Entries for locating described items
════════

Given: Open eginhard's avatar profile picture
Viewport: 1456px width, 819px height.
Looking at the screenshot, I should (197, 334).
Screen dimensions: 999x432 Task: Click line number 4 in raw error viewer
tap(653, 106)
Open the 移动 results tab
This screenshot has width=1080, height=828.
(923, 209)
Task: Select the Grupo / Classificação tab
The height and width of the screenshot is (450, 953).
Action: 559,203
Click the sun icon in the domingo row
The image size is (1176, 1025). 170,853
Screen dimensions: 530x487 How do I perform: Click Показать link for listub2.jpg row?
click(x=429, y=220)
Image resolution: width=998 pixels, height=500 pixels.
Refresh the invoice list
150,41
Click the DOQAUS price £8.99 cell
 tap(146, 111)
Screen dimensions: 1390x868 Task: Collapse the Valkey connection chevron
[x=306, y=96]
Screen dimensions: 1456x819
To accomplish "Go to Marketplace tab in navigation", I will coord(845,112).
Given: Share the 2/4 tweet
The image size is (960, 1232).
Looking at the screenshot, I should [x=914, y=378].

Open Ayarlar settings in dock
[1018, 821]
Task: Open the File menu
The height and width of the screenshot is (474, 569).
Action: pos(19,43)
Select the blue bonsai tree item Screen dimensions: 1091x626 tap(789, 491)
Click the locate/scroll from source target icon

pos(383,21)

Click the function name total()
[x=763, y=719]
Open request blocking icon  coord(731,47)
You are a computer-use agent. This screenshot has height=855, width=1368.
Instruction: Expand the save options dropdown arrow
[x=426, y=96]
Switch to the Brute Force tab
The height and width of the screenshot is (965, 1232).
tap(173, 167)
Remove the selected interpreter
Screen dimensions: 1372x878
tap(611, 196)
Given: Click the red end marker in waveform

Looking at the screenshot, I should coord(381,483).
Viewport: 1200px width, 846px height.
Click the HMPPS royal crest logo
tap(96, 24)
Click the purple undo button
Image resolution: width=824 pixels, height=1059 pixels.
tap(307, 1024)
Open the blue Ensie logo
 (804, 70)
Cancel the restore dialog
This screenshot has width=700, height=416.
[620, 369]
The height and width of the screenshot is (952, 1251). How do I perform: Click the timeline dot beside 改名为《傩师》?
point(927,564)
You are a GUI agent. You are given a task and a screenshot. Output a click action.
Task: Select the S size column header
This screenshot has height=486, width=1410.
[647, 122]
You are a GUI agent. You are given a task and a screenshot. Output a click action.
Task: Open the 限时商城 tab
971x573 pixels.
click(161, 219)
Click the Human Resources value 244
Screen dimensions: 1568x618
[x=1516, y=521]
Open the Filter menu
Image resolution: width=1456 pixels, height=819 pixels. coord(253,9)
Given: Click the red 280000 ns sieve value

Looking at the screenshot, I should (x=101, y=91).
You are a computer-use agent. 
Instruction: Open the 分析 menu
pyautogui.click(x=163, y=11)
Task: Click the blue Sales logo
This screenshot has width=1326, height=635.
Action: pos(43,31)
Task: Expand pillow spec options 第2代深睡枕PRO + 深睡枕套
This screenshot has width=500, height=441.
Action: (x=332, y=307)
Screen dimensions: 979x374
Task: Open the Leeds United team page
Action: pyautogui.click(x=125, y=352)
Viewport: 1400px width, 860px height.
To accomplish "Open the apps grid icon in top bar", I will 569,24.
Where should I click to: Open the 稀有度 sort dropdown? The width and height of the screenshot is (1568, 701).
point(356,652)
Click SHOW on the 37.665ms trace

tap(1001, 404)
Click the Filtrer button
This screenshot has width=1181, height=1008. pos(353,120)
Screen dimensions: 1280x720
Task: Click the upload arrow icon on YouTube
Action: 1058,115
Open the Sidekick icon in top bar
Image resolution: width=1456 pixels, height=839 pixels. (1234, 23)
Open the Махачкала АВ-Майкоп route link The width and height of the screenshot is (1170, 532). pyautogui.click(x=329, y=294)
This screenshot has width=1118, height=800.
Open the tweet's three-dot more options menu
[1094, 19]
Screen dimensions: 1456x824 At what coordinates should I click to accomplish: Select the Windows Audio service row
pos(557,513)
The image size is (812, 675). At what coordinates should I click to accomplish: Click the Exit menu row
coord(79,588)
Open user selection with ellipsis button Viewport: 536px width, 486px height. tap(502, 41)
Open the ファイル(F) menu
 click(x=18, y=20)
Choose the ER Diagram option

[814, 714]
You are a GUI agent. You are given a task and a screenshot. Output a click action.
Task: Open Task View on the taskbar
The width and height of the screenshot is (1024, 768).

════════

Required work: Copy out the entries above word for word, everything from the line containing "Click the Filtrer button" down to the line containing "pos(557,513)", both of those lines included.

Answer to the problem:
Click the Filtrer button
This screenshot has width=1181, height=1008. pos(353,120)
Screen dimensions: 1280x720
Task: Click the upload arrow icon on YouTube
Action: 1058,115
Open the Sidekick icon in top bar
Image resolution: width=1456 pixels, height=839 pixels. (1234, 23)
Open the Махачкала АВ-Майкоп route link The width and height of the screenshot is (1170, 532). pyautogui.click(x=329, y=294)
This screenshot has width=1118, height=800.
Open the tweet's three-dot more options menu
[1094, 19]
Screen dimensions: 1456x824 At what coordinates should I click to accomplish: Select the Windows Audio service row
pos(557,513)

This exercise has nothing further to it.